Mucho más raro después de haber visto cómo se destroza un piano en plena calle, cómo tus miedos más profundos salen a flote, cómo se pueden comprar packs de puddings y salir indemne, como el amor vence -o no- como en la vida misma.
El mundo no es real aunque lo sean los pasos.
Yo no sé muy bien en qué estaba pensando Paul Thomas Anderson cuando se embarcó en este proyecto. Dicen que en la historia real de "El hombre pudding" pero yo creo que no era más que una excusa.
Y más conociendo su tendencia a hacer películas excesivas en todos los sentidos, que aunque esta lo sea, dura menos de hora y media y tiene si cabe mayor hondura y profundidad.
Qué alegría eso de ochenta y cinco minutos...
Es también una película de actores. Adam Sandler, quién lo diría, con Emily Watson, Philip Seymour Hoffman o Luis Guzmán. Están todos espléndidos en esta densa, oscura, a veces desasosegante a veces luminosa (¿comedia romántica?) historia de amor surrealista.
Una llamada telefónica, esa idea brillante no entendida, el peso de la familia, viajar por amor, aquella canción que se te mete tan dentro, un paseo entre las natillas de un supermercado, la soledad, sí, siempre tan presente.

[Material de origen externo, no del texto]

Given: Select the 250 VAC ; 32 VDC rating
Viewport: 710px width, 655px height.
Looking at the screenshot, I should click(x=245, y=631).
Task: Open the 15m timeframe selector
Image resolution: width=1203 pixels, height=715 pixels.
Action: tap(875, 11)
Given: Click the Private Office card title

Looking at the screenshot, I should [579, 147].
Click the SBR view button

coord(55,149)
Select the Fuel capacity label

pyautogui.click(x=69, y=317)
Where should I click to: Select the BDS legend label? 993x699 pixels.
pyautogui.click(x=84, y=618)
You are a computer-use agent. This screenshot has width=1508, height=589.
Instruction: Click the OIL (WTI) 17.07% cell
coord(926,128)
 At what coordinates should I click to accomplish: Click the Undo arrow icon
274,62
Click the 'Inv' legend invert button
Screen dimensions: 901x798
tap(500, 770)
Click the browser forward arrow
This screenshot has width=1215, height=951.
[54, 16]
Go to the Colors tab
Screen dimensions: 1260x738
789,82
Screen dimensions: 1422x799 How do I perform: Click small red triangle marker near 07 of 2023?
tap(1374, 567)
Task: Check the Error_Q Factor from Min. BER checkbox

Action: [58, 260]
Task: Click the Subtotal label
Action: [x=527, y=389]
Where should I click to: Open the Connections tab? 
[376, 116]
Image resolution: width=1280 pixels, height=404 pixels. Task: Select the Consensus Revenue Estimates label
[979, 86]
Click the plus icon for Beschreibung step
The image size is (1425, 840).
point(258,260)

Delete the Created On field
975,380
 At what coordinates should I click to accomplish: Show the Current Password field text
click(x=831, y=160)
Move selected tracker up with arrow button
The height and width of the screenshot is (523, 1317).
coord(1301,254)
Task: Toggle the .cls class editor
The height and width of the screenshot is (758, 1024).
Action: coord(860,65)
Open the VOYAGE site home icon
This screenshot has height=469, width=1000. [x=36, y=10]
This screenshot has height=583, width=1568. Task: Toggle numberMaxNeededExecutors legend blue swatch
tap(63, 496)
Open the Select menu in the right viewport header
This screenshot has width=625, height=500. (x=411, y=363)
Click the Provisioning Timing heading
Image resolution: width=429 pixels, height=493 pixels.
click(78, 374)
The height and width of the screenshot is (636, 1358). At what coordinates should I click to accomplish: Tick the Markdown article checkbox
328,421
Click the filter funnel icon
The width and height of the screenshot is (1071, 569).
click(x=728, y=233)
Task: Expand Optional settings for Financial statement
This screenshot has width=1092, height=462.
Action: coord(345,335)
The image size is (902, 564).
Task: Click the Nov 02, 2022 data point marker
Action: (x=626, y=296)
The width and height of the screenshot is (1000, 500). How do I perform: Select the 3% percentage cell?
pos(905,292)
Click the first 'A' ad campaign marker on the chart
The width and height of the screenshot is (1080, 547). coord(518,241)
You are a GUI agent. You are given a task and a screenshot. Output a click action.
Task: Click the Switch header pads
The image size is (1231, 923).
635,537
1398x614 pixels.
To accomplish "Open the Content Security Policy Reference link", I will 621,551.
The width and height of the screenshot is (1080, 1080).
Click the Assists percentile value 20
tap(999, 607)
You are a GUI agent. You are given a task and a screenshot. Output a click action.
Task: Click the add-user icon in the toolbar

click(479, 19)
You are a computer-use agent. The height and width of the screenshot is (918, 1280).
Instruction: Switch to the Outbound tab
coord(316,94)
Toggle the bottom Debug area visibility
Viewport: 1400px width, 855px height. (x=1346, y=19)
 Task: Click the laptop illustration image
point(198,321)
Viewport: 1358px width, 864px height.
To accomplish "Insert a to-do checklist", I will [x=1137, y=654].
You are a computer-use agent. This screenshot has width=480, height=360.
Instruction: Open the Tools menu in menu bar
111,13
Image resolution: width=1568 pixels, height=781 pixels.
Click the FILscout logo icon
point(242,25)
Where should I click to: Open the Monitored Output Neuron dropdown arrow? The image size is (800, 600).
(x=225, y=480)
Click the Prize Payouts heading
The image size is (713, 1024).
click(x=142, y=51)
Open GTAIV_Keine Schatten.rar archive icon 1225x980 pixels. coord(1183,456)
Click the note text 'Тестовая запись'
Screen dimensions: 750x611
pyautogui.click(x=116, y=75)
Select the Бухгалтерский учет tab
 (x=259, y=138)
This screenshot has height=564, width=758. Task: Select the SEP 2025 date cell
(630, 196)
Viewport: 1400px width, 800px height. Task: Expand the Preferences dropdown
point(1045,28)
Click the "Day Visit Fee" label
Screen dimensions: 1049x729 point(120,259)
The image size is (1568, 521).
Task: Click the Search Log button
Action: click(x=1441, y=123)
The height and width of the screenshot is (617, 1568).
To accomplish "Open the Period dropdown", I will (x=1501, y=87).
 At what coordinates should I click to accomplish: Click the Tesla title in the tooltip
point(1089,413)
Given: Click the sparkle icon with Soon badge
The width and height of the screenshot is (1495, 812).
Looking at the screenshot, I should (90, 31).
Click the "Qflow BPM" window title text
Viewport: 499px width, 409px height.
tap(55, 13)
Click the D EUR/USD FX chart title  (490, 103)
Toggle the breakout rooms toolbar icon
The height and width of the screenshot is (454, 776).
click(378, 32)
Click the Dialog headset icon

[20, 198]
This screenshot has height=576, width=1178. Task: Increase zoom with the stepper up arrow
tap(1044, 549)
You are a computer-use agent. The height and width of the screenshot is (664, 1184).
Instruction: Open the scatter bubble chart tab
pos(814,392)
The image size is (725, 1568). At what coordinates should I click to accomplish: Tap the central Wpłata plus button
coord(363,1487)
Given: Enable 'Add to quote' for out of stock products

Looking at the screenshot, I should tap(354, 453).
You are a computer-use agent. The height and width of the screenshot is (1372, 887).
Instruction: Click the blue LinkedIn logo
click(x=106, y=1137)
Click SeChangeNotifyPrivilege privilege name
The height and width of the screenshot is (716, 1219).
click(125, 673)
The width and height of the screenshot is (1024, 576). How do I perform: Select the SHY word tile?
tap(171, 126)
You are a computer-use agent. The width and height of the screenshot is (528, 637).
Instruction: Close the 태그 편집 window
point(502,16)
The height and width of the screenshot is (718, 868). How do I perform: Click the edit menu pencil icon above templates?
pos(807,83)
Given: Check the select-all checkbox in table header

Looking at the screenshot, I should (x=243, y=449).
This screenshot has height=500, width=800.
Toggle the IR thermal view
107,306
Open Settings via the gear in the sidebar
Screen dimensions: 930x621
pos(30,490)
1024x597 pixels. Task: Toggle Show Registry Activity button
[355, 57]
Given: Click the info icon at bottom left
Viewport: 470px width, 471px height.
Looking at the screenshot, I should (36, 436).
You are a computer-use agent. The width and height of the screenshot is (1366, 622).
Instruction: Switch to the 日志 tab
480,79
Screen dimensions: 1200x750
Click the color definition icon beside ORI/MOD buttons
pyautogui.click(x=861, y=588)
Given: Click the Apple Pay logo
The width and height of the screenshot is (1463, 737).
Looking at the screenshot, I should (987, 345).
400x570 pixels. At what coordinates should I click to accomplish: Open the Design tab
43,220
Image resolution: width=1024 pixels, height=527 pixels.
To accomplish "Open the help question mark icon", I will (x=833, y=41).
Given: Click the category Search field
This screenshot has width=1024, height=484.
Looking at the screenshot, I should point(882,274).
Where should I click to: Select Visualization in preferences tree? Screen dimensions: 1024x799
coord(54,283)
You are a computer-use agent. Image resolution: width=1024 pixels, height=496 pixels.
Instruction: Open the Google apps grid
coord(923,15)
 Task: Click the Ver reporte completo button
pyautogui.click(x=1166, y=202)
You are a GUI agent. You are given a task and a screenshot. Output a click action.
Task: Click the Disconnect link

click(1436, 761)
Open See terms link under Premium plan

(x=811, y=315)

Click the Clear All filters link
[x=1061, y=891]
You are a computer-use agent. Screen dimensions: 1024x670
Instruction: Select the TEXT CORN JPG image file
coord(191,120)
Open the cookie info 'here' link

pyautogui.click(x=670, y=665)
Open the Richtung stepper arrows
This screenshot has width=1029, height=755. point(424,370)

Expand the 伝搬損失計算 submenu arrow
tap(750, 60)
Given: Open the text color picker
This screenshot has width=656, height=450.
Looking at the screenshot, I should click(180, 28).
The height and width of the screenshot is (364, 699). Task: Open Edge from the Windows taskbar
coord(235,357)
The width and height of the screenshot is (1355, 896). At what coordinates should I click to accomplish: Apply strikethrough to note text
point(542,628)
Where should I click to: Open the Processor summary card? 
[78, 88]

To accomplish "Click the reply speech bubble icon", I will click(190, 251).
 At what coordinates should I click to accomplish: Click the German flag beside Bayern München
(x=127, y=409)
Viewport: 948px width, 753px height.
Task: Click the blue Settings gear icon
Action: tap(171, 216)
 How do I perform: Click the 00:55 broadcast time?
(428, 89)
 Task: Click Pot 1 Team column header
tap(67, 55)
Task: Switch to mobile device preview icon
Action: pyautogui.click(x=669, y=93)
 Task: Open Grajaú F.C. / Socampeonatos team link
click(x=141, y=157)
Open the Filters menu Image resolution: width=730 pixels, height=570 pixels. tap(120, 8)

Los Cines Ideal se pierden a medida que mis pasos se dirigen a la Puerta del Sol. La plaza Jacinto Benavente empieza a oscurecerse con el cambio de tono en el azul del cielo. Mis pasos, como tantas veces, se confunden con mis pensamientos y aunque sepa que voy andando, de algún modo una gran parte de mí se ha quedado en aquella butaca de aquel cine.
Y sí.
Allí sigue.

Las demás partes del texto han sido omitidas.